First of all, these attendance policies do not take into consideration current COVID-19 isolation and quarantine guidelines. According to the CDC, people who are vaccinated or have tested positive for COVID-19 within the past 90 days, do not need to quarantine if they’ve been exposed unless they have symptoms. 

Unvaccinated people, or people who are not up to date on their vaccines, still need to quarantine for five days. If they have been exposed, they must wait until the end of those five days to receive a test and if they take a PCR test it adds an additional two to three days for results to come in. People who test positive or begin experiencing symptoms would have to quarantine for at least 10 days, resetting the quarantine time back to zero if they develop symptoms. 

Even with the new quarantine and isolation guidelines, many students fully vaccinated or not can still feel uncomfortable attending class knowingly exposed to COVID-19 before getting back a negative test result. 

This means if a student is exposed or tests positive and has to miss a class that meets twice a week, a student just waiting for test results would miss one or two classes. A student who tests positive or develops symptoms would have to miss at least three or four classes. 

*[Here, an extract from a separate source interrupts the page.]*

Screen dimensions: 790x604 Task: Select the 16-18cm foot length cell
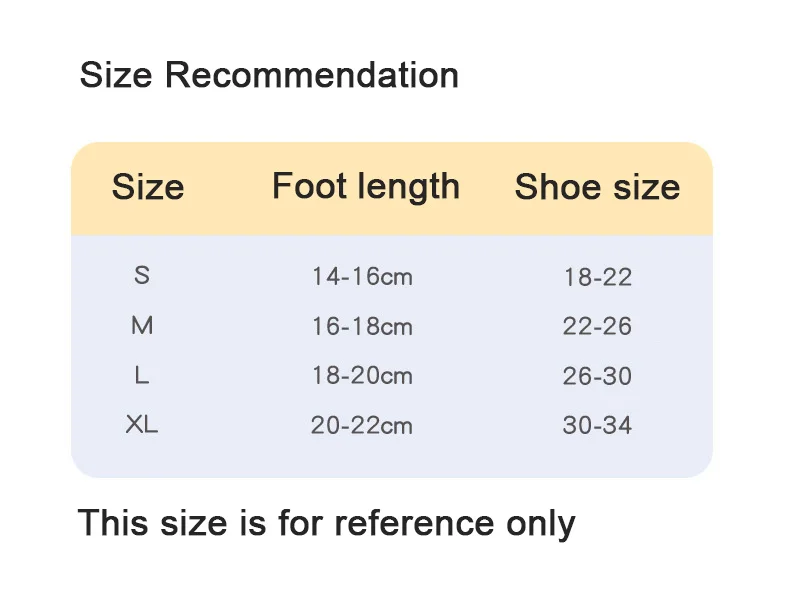362,326
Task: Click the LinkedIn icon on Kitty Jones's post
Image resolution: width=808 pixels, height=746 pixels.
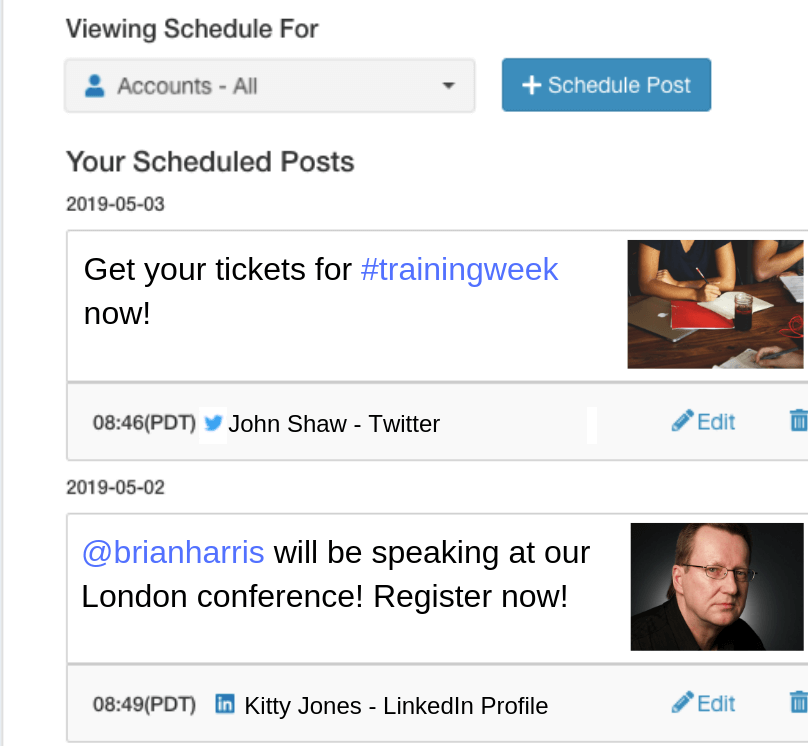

Without offering a Zoom option, a student just getting exposed to COVID one time would use all of their available absences, if not more, for the semester if the professor used a similar attendance policy to my professors this semester. 

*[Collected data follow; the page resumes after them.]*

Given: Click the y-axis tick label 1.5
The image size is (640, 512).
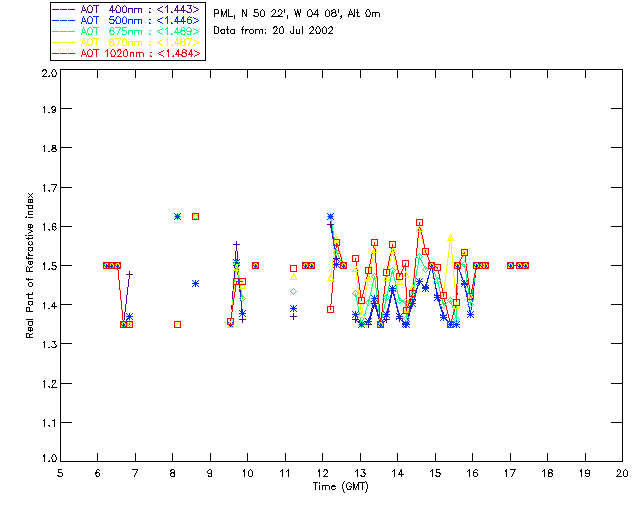Looking at the screenshot, I should pos(49,266).
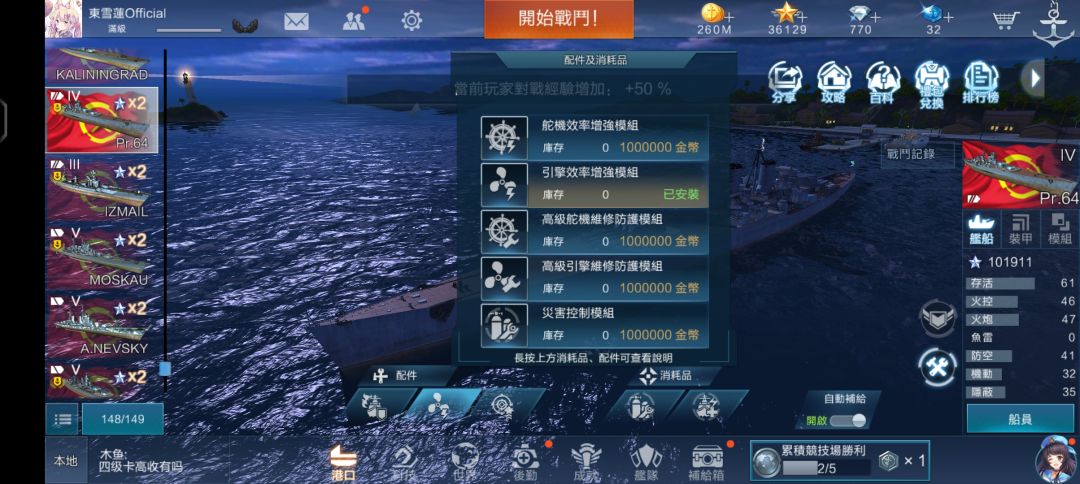The height and width of the screenshot is (484, 1080).
Task: Open the friends icon in top bar
Action: coord(354,21)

The policies to receive an excused absence from class requires a doctor’s note or another provable excuse. These policies assume all students have the capability to go to a doctor whenever they are not feeling well in order to receive a doctor’s note. 

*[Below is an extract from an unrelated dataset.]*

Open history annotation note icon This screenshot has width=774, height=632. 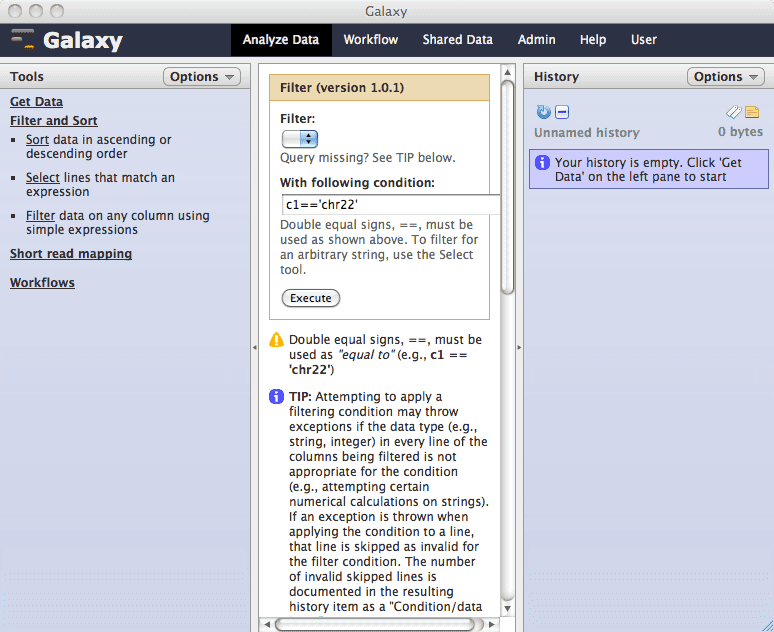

Going to the doctor can be costly, especially for students who are seeing a doctor off-campus. Getting seen by a doctor in a timely manner in order to get a sick note on time is another hurdle. 

Another issue these policies do not take into consideration is the mental health of students. According to Active Minds, a non-profit promoting mental health in young adults, 50%  of people will experience a mental health condition in their lifetime. 

Due to the pandemic, students are experiencing heightened levels of stress and anxiety. A recent survey published by the Journal of Medical Internet Research, found 71% of college students felt more anxious and stressed out as a result of the COVID-19 pandemic. Multiple stressors, such as fear or worry about the physical health of themselves and others, increased isolation due to social distancing, difficulty concentrating and the pressure to perform well academically have contributed to an increase in anxiety and depression in college students. 

 Students struggling with mental health may not always be able to make it to class. No one should have to put their mental and emotional well-being on the back burner to attend a class. If students need to take a mental health day to refocus, they should be able to without academic consequences. 

The issues highlighted above only begin to scratch the surface of everything that is wrong with strict attendance policies, but thankfully the solutions to all of these problems are simple. 

For starters, offering virtual options in the classroom for students who are unable to come in person. Disabled folks have been advocating for more work-from-home and hybrid opportunities for years, but it wasn’t until non-disabled people needed a virtual option during the pandemic as well that they became widely available. Now that people who are non-disabled or not immunocompromised are able to more safely return to school and places where they work, these options are being taken away.   

Another solution is to implement more flexible attendance policies in the classroom. Attendance in class is an important part of learning, but pretending all students will only need the same number of absences is ridiculous. Catering attendance plans to be more flexible for the individual student and creating a classroom environment where students feel comfortable communicating their needs should be the priority. 

As for any educator who is afraid implementing virtual options or more flexible attendance policies will be abused by students need to reevaluate. Are the types of students you’re worried about really the ones you should be focusing on right now?